Reproduce the lines of the material verbatim, starting with the line containing "Shop [button] (424, 23)" and going on through the line containing "[Print Share] (248, 577)".

-- Listed entries --
# # # # # # #
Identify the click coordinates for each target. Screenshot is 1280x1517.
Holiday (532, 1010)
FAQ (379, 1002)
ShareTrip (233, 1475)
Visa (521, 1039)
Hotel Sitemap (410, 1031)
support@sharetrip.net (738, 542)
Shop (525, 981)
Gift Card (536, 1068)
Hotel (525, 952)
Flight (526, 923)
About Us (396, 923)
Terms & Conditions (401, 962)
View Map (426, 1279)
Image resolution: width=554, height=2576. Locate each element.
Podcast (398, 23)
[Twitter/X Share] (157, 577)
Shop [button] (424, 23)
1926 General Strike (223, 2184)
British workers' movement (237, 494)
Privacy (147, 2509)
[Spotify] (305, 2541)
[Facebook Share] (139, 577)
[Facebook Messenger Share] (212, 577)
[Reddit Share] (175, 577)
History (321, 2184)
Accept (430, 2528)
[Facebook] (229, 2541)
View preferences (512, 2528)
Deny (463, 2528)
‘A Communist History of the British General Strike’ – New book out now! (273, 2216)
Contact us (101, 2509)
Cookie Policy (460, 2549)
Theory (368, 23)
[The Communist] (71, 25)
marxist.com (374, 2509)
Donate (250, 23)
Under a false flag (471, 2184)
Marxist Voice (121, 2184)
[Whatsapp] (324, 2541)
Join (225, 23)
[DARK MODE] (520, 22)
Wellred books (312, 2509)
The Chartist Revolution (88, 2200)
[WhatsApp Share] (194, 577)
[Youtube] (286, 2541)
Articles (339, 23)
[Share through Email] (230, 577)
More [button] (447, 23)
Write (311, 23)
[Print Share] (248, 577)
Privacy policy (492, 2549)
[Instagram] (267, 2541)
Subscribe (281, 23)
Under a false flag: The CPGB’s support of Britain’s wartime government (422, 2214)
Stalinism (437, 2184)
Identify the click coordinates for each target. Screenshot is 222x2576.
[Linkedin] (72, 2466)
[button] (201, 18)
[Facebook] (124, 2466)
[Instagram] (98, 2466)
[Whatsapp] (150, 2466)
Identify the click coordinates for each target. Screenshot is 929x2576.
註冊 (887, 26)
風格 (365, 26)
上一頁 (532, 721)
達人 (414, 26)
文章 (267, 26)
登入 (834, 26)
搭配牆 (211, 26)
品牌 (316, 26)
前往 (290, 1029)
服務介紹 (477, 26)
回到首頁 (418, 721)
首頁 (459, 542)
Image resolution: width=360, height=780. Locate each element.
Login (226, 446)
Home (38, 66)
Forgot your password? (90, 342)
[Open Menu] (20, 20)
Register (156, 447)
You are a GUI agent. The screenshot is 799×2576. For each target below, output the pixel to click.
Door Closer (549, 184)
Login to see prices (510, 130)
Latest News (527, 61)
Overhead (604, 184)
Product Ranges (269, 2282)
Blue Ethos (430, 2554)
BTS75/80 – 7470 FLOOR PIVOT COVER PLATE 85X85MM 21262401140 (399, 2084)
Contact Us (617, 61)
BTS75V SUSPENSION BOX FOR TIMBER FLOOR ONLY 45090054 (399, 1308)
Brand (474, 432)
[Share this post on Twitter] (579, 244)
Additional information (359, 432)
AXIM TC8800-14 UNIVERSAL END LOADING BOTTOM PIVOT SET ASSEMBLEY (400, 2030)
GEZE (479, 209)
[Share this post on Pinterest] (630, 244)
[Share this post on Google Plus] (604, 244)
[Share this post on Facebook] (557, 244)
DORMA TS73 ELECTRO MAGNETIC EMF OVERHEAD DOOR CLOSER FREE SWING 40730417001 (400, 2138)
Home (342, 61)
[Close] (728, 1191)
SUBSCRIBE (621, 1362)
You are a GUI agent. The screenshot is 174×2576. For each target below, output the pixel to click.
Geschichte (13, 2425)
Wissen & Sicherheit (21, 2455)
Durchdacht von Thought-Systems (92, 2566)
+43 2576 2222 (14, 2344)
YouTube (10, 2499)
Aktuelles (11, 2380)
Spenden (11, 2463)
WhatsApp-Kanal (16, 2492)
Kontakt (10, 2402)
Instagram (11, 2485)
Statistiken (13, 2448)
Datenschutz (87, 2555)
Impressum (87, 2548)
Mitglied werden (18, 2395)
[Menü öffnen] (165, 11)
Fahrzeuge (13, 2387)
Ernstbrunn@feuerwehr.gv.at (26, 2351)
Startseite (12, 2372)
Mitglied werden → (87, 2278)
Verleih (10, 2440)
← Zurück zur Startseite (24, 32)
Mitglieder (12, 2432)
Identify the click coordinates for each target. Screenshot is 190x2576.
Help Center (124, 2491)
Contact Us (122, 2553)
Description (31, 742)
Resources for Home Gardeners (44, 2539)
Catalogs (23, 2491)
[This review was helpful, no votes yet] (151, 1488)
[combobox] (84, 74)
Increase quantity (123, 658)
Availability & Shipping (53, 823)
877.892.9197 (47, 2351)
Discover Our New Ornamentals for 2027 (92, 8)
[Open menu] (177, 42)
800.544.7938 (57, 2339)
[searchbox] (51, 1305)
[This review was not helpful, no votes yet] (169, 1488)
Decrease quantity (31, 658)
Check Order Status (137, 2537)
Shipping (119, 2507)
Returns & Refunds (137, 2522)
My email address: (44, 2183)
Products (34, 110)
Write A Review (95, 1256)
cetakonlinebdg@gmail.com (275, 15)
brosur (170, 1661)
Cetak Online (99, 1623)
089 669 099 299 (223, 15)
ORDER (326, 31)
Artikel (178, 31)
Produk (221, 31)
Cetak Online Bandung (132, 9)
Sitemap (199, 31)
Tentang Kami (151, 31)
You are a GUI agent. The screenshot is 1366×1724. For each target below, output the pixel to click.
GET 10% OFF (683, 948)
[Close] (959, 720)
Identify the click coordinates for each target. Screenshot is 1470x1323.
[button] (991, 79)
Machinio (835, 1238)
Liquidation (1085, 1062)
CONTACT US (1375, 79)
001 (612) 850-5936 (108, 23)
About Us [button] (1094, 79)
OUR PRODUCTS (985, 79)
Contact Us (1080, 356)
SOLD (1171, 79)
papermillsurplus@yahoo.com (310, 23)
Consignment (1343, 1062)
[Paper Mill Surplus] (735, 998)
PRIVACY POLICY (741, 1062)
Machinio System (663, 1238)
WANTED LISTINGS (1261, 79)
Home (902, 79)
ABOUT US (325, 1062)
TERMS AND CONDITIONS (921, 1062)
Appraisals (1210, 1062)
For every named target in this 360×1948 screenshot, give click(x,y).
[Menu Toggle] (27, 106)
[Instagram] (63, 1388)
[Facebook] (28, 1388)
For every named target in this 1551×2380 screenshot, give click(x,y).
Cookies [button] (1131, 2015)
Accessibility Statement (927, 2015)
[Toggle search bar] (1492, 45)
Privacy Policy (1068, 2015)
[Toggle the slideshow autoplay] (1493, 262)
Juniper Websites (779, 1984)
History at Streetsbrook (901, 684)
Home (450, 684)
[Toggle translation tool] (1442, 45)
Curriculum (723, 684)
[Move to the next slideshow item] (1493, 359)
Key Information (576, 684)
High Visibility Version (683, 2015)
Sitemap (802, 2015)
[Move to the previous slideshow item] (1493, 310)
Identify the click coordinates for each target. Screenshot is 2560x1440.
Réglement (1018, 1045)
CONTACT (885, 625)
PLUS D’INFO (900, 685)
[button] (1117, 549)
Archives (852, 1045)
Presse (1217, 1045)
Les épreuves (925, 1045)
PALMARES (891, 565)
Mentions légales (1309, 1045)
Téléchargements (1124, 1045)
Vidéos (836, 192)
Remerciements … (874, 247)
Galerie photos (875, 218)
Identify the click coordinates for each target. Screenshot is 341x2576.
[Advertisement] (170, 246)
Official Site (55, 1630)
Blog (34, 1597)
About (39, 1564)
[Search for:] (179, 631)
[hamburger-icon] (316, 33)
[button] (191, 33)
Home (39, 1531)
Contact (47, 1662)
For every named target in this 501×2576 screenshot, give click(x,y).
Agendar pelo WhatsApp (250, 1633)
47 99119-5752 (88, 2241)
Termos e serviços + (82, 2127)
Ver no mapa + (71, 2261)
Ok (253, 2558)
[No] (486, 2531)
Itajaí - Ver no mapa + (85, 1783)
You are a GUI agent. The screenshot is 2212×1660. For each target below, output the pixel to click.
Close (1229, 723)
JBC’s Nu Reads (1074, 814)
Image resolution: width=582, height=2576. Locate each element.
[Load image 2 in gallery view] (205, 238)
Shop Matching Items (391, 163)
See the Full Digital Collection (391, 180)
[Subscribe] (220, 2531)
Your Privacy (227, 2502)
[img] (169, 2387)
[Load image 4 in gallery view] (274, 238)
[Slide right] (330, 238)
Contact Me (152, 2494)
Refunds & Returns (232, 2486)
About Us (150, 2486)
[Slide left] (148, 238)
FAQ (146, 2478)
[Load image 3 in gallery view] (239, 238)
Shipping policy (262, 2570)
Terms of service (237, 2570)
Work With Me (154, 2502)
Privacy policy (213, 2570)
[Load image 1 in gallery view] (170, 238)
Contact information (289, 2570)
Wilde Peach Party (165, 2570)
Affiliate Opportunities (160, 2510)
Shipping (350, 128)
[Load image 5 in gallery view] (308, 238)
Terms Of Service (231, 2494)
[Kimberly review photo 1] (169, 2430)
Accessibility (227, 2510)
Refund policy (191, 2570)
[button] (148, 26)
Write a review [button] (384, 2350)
# # # # # # #
-- Written reply --
Shop [button] (424, 23)
1926 General Strike (223, 2184)
British workers' movement (237, 494)
Privacy (147, 2509)
[Spotify] (305, 2541)
[Facebook Share] (139, 577)
[Facebook Messenger Share] (212, 577)
[Reddit Share] (175, 577)
History (321, 2184)
Accept (430, 2528)
[Facebook] (229, 2541)
View preferences (512, 2528)
Deny (463, 2528)
‘A Communist History of the British General Strike’ – New book out now! (273, 2216)
Contact us (101, 2509)
Cookie Policy (460, 2549)
Theory (368, 23)
[The Communist] (71, 25)
marxist.com (374, 2509)
Donate (250, 23)
Under a false flag (471, 2184)
Marxist Voice (121, 2184)
[Whatsapp] (324, 2541)
Join (225, 23)
[DARK MODE] (520, 22)
Wellred books (312, 2509)
The Chartist Revolution (88, 2200)
[WhatsApp Share] (194, 577)
[Youtube] (286, 2541)
Articles (339, 23)
[Share through Email] (230, 577)
More [button] (447, 23)
Write (311, 23)
[Print Share] (248, 577)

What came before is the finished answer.